↓↓↓

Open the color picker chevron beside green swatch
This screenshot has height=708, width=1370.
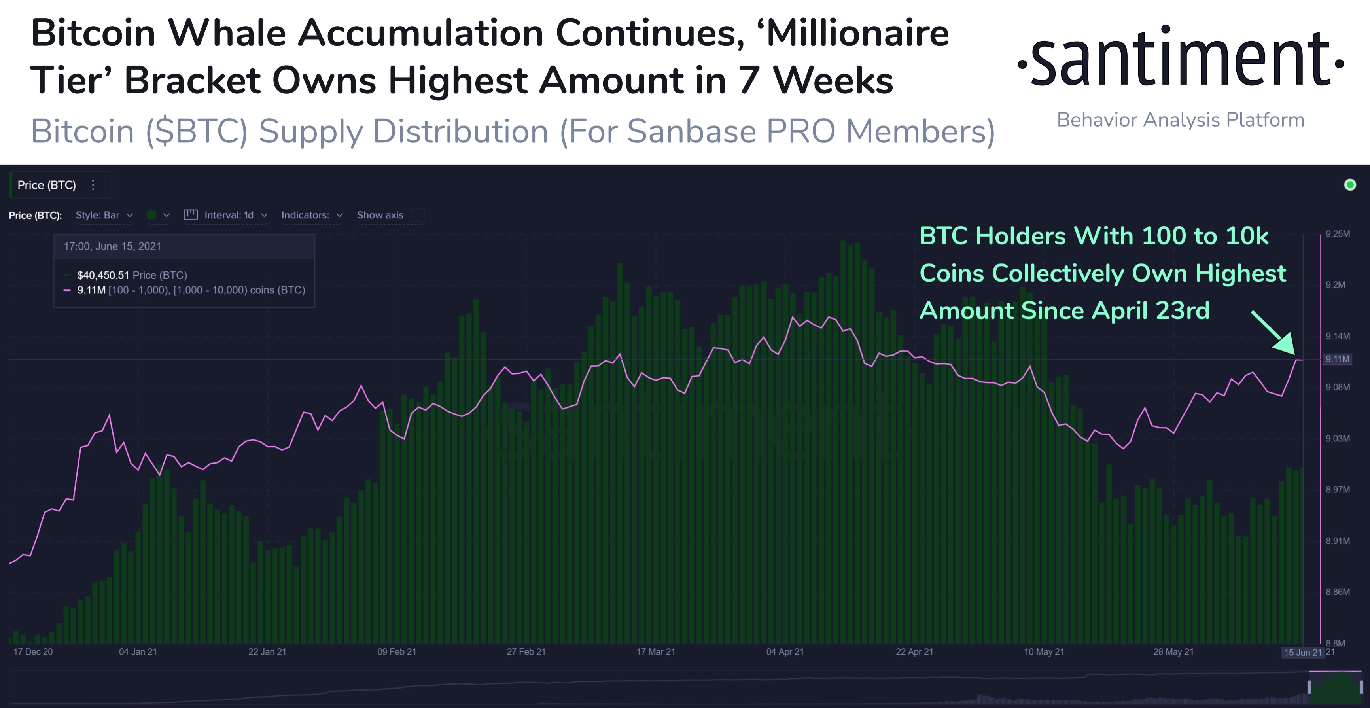point(166,215)
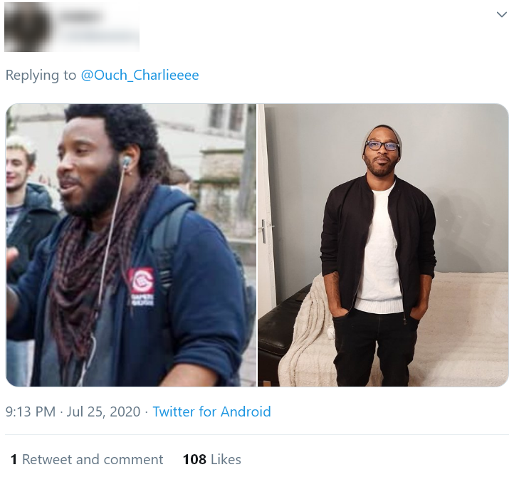This screenshot has width=514, height=477.
Task: Click the 108 like count number
Action: click(x=194, y=459)
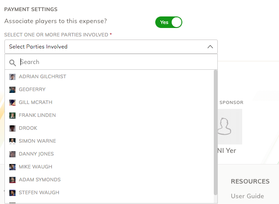Toggle off Associate players to this expense
Screen dimensions: 279x204
point(169,22)
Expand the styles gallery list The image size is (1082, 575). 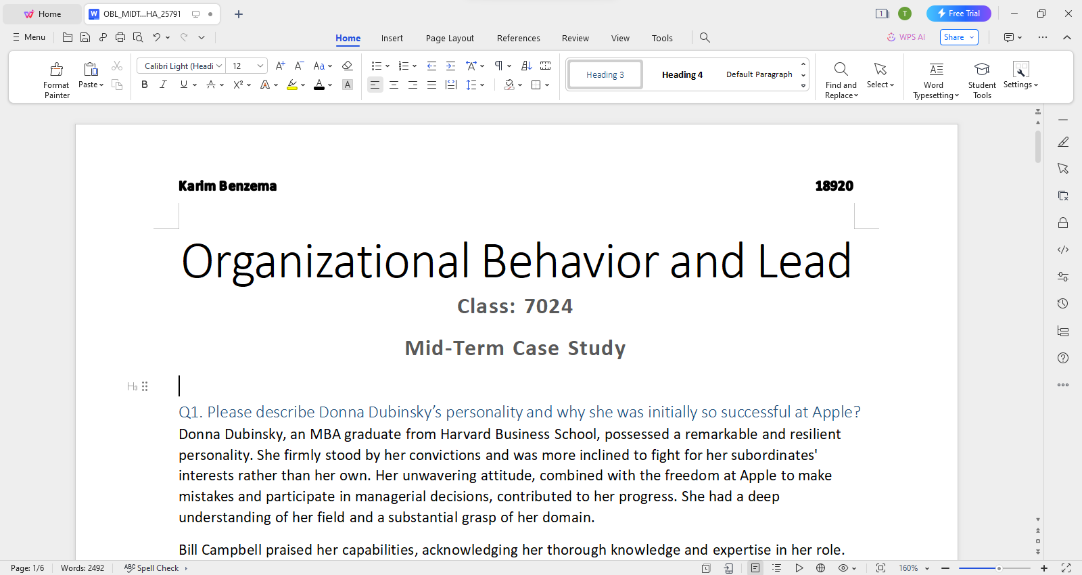point(803,86)
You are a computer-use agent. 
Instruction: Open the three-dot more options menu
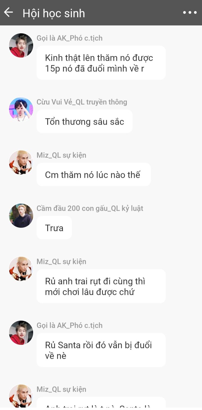(190, 13)
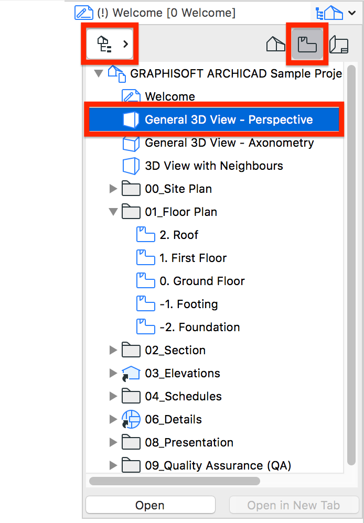The image size is (364, 523).
Task: Select the 2. Roof floor plan view
Action: tap(179, 235)
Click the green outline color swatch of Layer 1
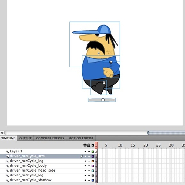 click(x=93, y=152)
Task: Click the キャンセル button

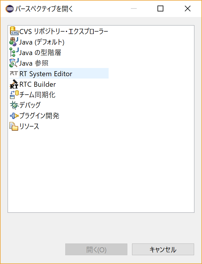Action: (163, 249)
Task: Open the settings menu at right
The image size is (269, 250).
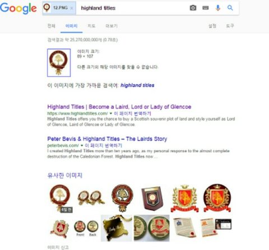Action: [212, 26]
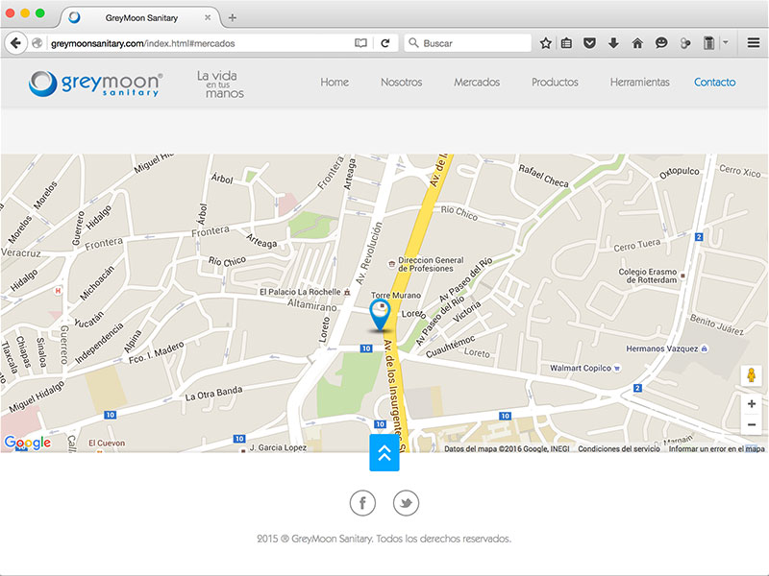Open the Twitter link icon in the footer

coord(406,502)
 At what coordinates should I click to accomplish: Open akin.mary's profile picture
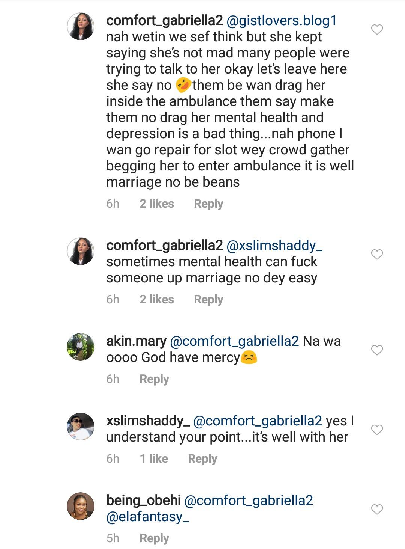click(81, 347)
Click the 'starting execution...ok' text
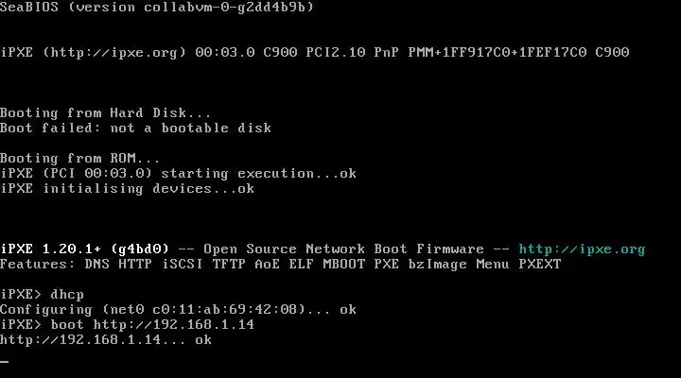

↑↑↑

Leave out the pictures, and write out exactly the lines from the one containing "You are a computer-use agent." through the last line of the listing, both included.

RESPONSE AREA —
You are a computer-use agent. 
Instruction: Open the three-dot more options menu
(190, 13)
The image size is (364, 523).
Task: Select the 2. Roof floor plan view
Action: tap(179, 235)
Click the green outline color swatch of Layer 1
 click(x=93, y=152)
Task: Click the キャンセル button

Action: (163, 249)
Task: Open the settings menu at right
The image size is (269, 250).
Action: [212, 26]
Open the Twitter link icon in the footer

coord(406,502)
 At what coordinates should I click to accomplish: Open akin.mary's profile picture
click(81, 347)
Click the 'starting execution...ok' text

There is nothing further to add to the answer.